WHAT IS NEEDED
Give the number of lines in the data below where the string "category" occurs, and nothing else.

**** MATERIAL FOR THIS TASK ****

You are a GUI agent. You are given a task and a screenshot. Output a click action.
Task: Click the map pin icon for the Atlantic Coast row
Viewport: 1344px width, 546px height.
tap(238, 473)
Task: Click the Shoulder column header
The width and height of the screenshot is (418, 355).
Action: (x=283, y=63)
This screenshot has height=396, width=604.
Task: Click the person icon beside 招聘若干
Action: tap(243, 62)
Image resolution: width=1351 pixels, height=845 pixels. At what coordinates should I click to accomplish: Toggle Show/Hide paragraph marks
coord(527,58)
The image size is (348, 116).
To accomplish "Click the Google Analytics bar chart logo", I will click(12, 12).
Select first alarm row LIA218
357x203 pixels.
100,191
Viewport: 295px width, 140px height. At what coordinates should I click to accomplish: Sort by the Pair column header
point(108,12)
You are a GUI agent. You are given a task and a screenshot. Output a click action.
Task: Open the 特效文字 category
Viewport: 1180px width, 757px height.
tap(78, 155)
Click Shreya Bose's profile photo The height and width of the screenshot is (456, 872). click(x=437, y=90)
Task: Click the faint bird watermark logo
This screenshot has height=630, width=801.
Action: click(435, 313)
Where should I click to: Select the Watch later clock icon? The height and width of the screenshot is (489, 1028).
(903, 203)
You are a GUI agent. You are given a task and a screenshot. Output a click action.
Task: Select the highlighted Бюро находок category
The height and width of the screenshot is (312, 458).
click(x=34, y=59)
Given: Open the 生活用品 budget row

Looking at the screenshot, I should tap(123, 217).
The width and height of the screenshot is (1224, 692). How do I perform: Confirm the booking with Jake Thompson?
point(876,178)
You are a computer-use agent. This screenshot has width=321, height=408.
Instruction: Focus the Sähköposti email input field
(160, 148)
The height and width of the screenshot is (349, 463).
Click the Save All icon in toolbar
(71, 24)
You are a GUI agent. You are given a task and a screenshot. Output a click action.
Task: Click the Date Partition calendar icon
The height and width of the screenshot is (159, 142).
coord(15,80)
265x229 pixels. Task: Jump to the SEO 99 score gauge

****

SOLUTION TO THE PROBLEM
2